**Problems to solve:**
- A) Answer these about the Teuscher article, one line each:
(i) How many of the company's own cows supply much of its milk and butter?
(ii) What does one Champagne Truffle cost?
(iii) What is the Teuscher motto?
- B) Please extract the part of the Teuscher article that starts at "Chocolates and confections" and stops after "stuff, thank you.", copying it word for word.
Provided passage Block Start
Monday, August 28, 2006
Calling all chocolate lovers to Teuscher
Swiss chocolatier opens boutique in Virginia-Highland
By MARK D. ROGERS, Special to the Daily Report
TEUSCHER CHOCOLATES of Switzerland—a company dedicated to carrying on a tradition of handmade European confectionary craftsmanship—has come to Atlanta.
Chocolates and confections purchased in stores such as Teuscher are the standard. Teuscher uses the highest grade cocoa, the finest cane sugars, premium fruit jellies and nuts, and the freshest milk and butter—much of which comes from 15 of their own cows. They do not pump air, preservatives or fillers like waxes into their candies.
Teuscher’s commitment to excellence is gutsy. A small staff in Zurich prepares and packages the chocolates; the candies are then flown worldwide on the same day of their preparation.
A word on etiquette; don’t cheat yourself by serially popping these candies into your mouth while watching "American Idol." Fine chocolates should be seen as high-ticket items just like Black Sea caviar or Islay Scotch.
Save the obsessive-compulsive behavior for the cheap stuff, thank you.
And though not prohibitively expensive, chocolates at Teuscher do come at a higher cost and should be considered as ceremonial accompaniments to special events like anniversaries, birthdays, Valentine’s Day or to celebrate a personal triumph.
Teuscher’s pièce de résistance, the Champagne Truffle, is a gastronomical hand grenade. At $2.12 each and $68 a pound, the truffle is a criminally smooth blend of heavy cream, high-density butter and varied shades and grades of chocolate notes.
Teuscher also offers an array of chocolate bars that range from sugary milk chocolate to a bar that boasts a sobering 99 percent cocoa content—the essence of the cocoa pod.
At a tasting in my home, the chocolates were paired with a medium-bodied ruby port and a cream sherry. Nut brittles (hazelnut, peanut or pistachio), cognac, Grand Marnier, cinnamon-vanilla ice cream and roasted figs are also nice for pairing. The point is to accentuate the ingredients that are subtly added to the cocoa with foods that might include the same flavorings. These include cinnamon, nutmeg, cane sugar juice, vanilla, coffee bean essence, chili pepper or sweet cream.
And though it might sound strange, there is sometimes no greater pairing with fine chocolate than a pinch of salt—preferably the fragrant, coarse sea salt from Brittany, but any coarse sea or kosher salt will do—to bring out and differentiate flavors. Try it; you will be amazed.
Though not exactly a health food, studies do suggest that the higher the cocoa content, the higher the cancer-fighting anti-oxidant levels. In other words, the darker the chocolate, the better it is for you. Chocolate also contains conspicuous levels of caffeine—a stimulant—and the cocoa content enables the release of the chemical serotonin that fosters a spirit of well being. In short, the science proves that chocolate can make you fat, alert and happy, but that does not necessarily make it healthful.
But this is the good life, right? Why does it have to be about an outcome other than the Teuscher motto? "Chocolate is a pleasure to be enjoyed."
Mark D. Rogers is a freelance writer.
Provided passage Block End
Material shown Block Start
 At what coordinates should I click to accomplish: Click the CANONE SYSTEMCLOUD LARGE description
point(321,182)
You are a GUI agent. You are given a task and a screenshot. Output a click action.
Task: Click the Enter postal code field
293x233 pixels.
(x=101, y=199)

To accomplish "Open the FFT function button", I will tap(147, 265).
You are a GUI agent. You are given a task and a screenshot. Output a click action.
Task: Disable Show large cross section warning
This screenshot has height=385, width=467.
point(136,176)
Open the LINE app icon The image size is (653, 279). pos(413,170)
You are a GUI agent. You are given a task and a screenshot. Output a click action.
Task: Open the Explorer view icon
Material shown Block End
**Solutions per task:**
- A)
(i) 15
(ii) $2.12
(iii) "Chocolate is a pleasure to be enjoyed."

- B)
Chocolates and confections purchased in stores such as Teuscher are the standard. Teuscher uses the highest grade cocoa, the finest cane sugars, premium fruit jellies and nuts, and the freshest milk and butter—much of which comes from 15 of their own cows. They do not pump air, preservatives or fillers like waxes into their candies.
Teuscher’s commitment to excellence is gutsy. A small staff in Zurich prepares and packages the chocolates; the candies are then flown worldwide on the same day of their preparation.
A word on etiquette; don’t cheat yourself by serially popping these candies into your mouth while watching "American Idol." Fine chocolates should be seen as high-ticket items just like Black Sea caviar or Islay Scotch.
Save the obsessive-compulsive behavior for the cheap stuff, thank you.